* [Directions for this task] Only the lines from the one holding "Uncheck the Center Enable checkbox" to the end of the data should be echoed, exactly as they appear, minus the pictures.
Records for this task below:
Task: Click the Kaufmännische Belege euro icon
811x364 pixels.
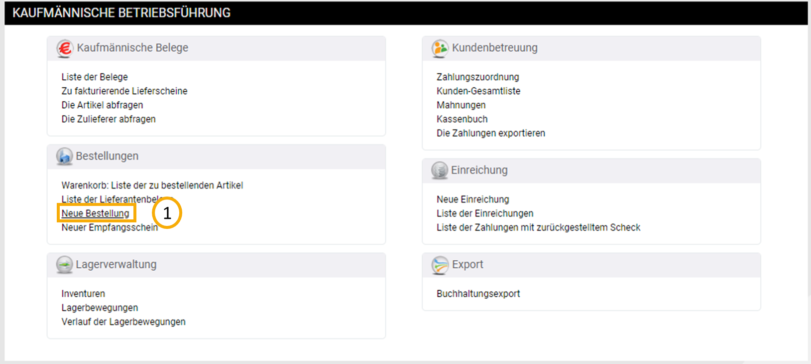Action: click(x=65, y=48)
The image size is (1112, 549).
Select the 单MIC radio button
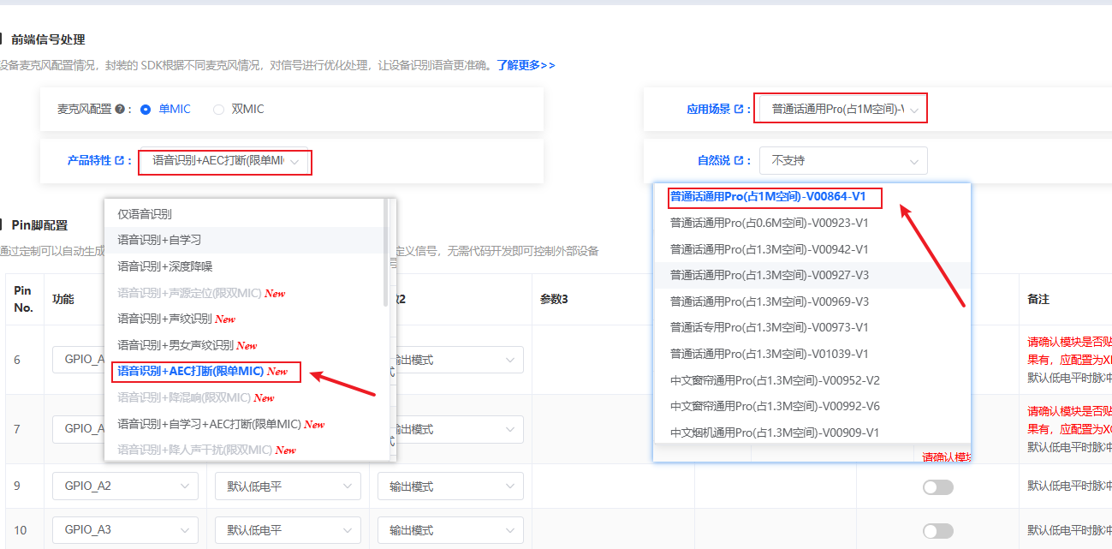(146, 110)
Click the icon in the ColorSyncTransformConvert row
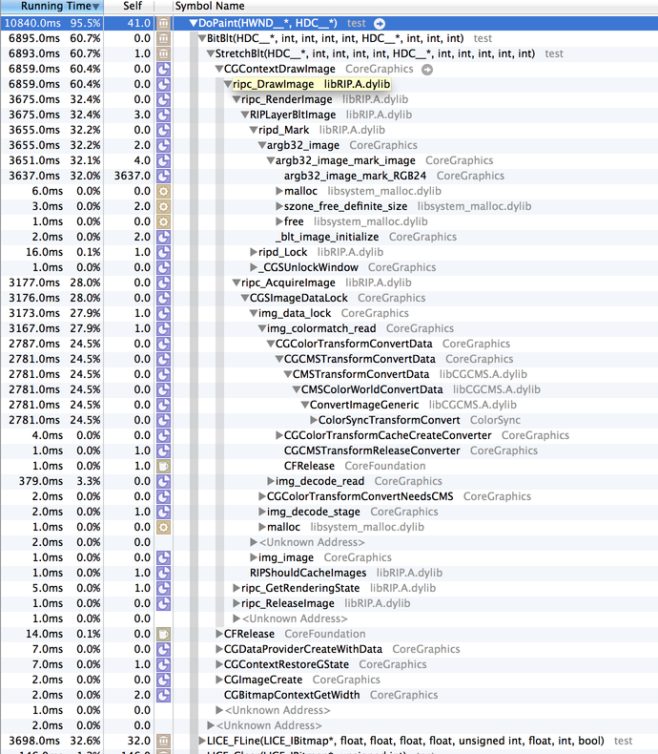Screen dimensions: 658x754 click(x=162, y=420)
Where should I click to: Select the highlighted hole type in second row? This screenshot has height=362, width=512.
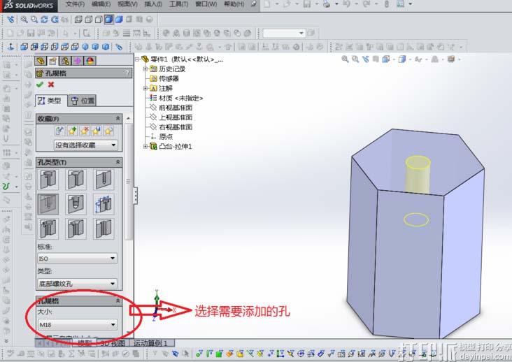point(50,205)
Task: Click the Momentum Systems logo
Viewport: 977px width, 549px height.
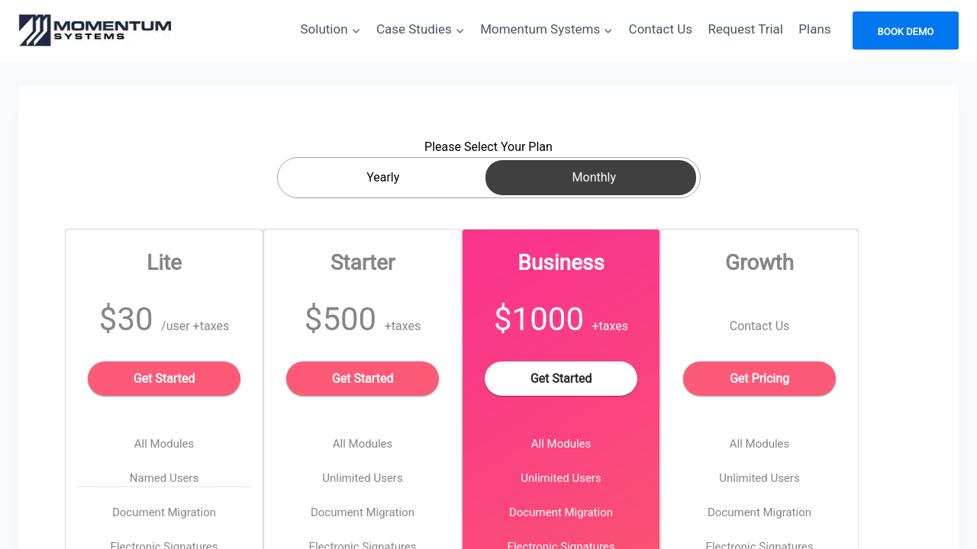Action: pyautogui.click(x=95, y=31)
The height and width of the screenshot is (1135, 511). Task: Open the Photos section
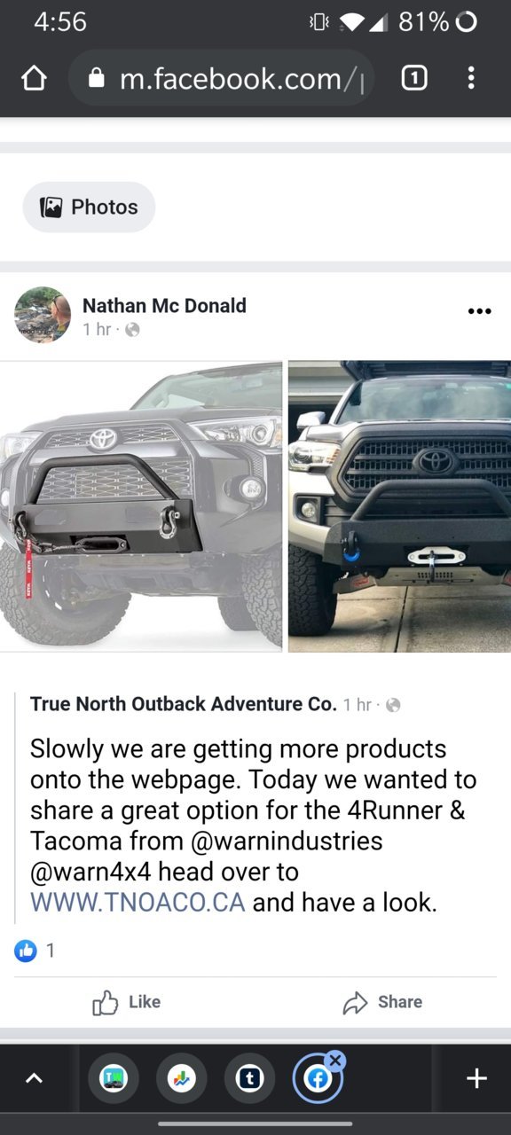coord(89,207)
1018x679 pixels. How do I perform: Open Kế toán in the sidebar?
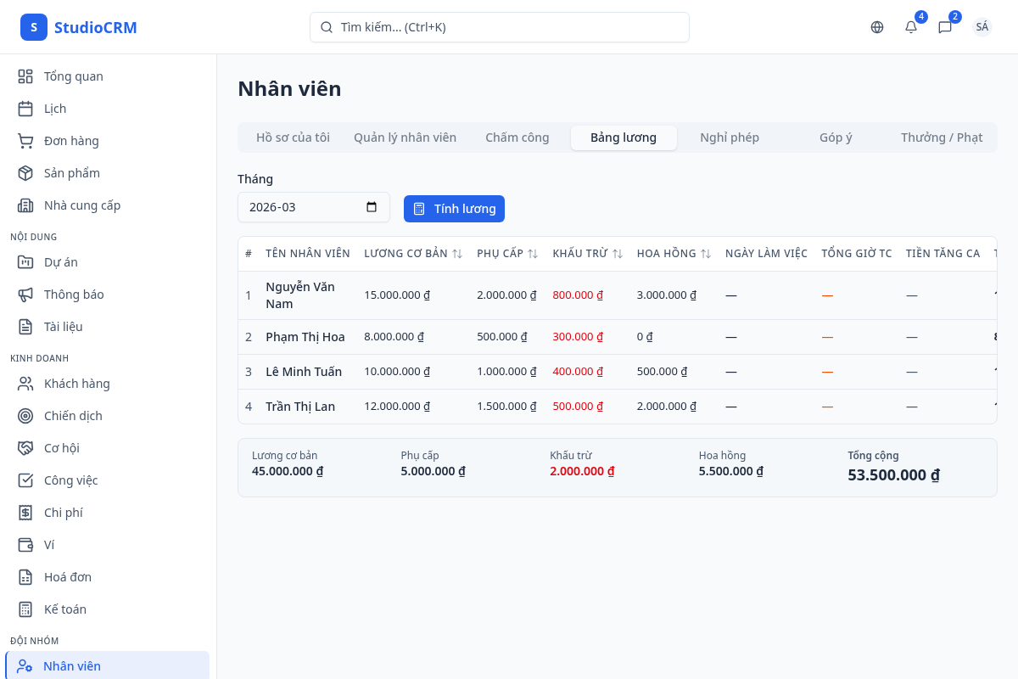pyautogui.click(x=64, y=609)
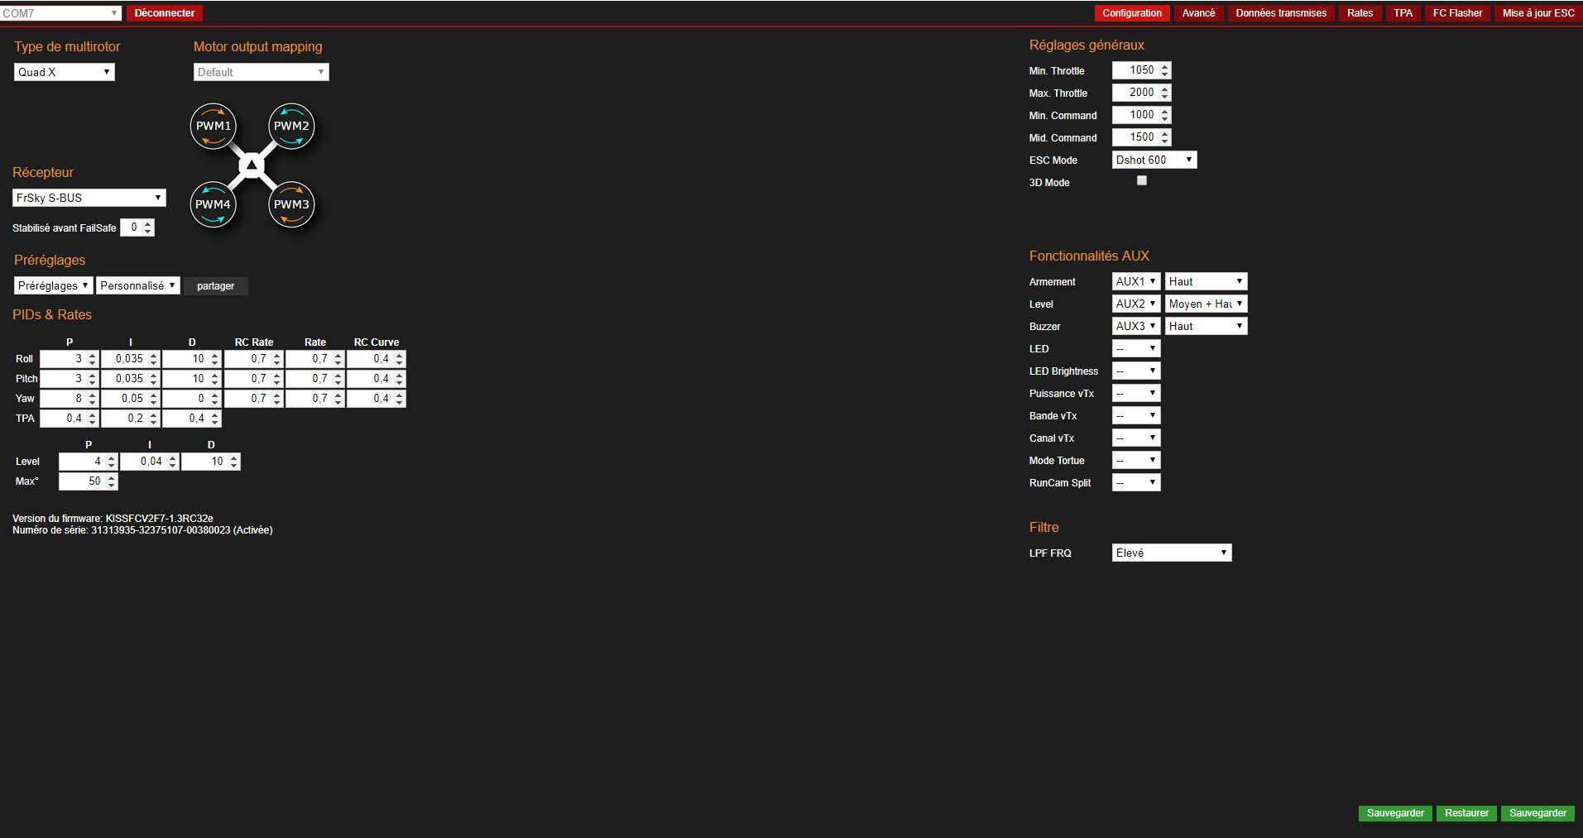Open the FC Flasher tab
This screenshot has height=838, width=1583.
pyautogui.click(x=1457, y=13)
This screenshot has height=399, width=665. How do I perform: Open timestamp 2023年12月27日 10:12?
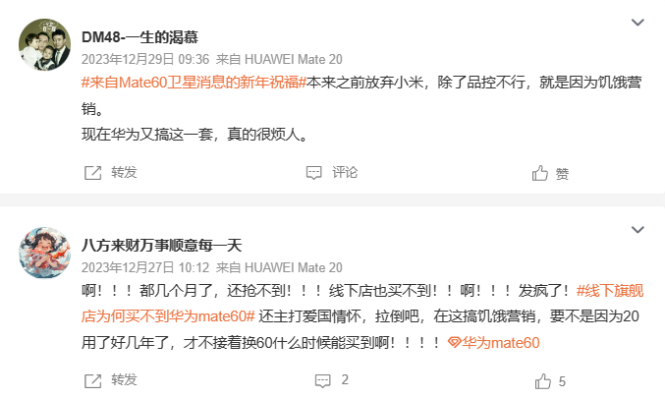point(145,267)
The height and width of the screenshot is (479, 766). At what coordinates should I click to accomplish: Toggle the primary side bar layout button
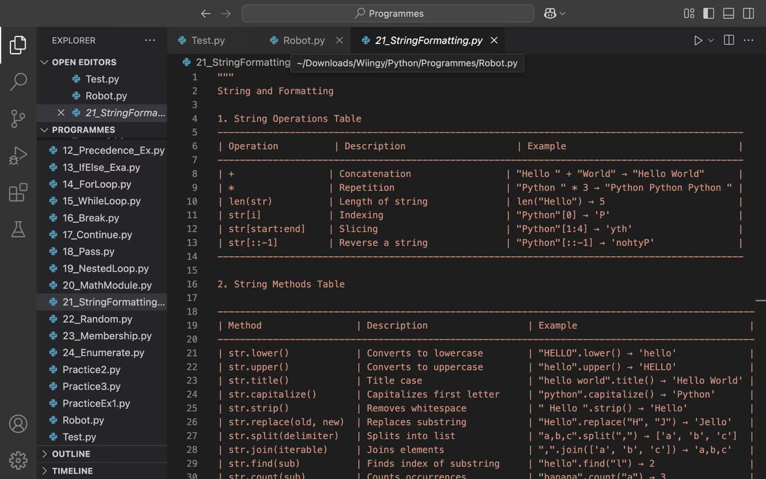[709, 13]
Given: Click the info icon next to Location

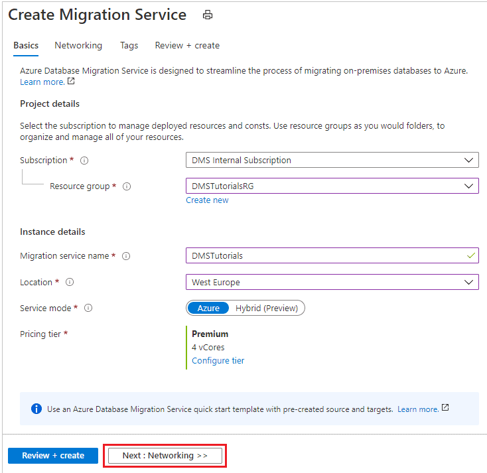Looking at the screenshot, I should click(70, 283).
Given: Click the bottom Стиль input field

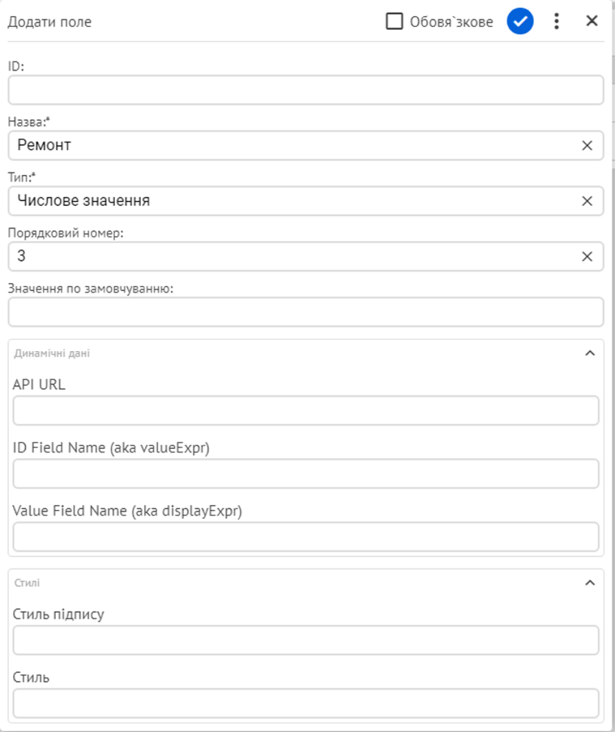Looking at the screenshot, I should tap(306, 703).

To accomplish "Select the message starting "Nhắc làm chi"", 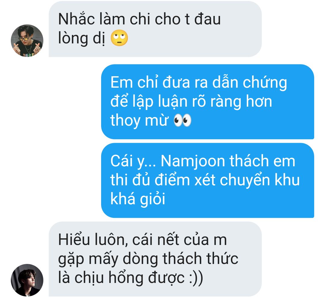I will click(x=155, y=29).
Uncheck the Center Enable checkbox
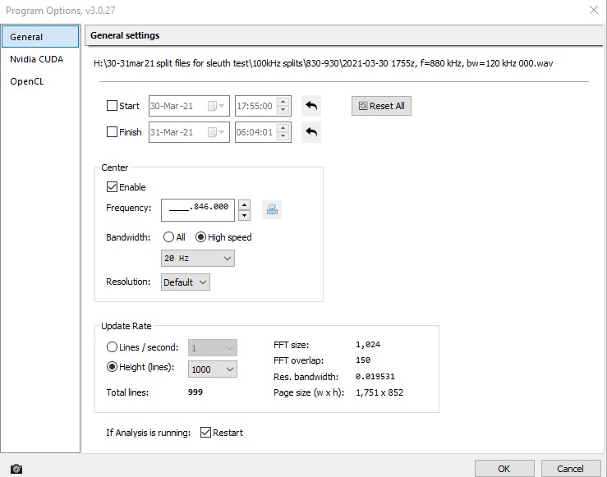Viewport: 607px width, 477px height. click(113, 187)
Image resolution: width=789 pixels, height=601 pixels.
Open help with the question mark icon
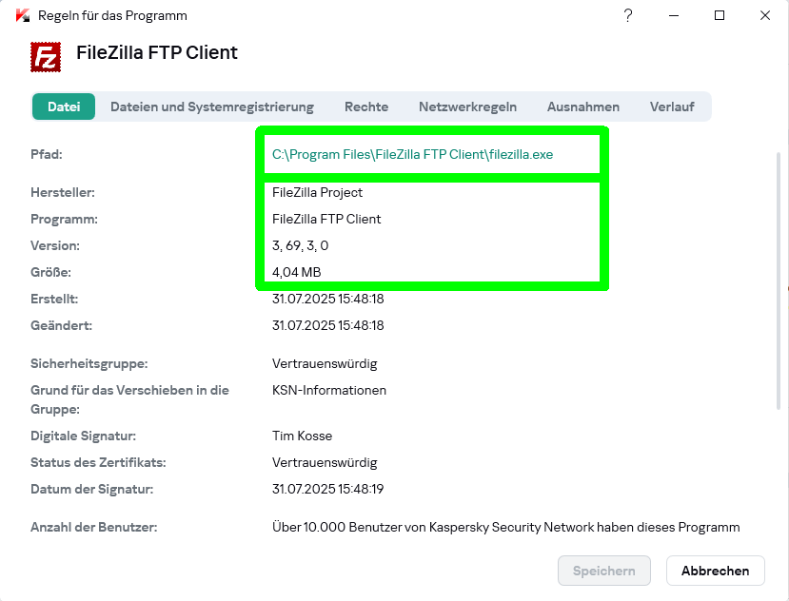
End of Records for this task.
* [Response box]
Uncheck the Center Enable checkbox
Viewport: 607px width, 477px height. click(113, 187)
Image resolution: width=789 pixels, height=601 pixels.
Open help with the question mark icon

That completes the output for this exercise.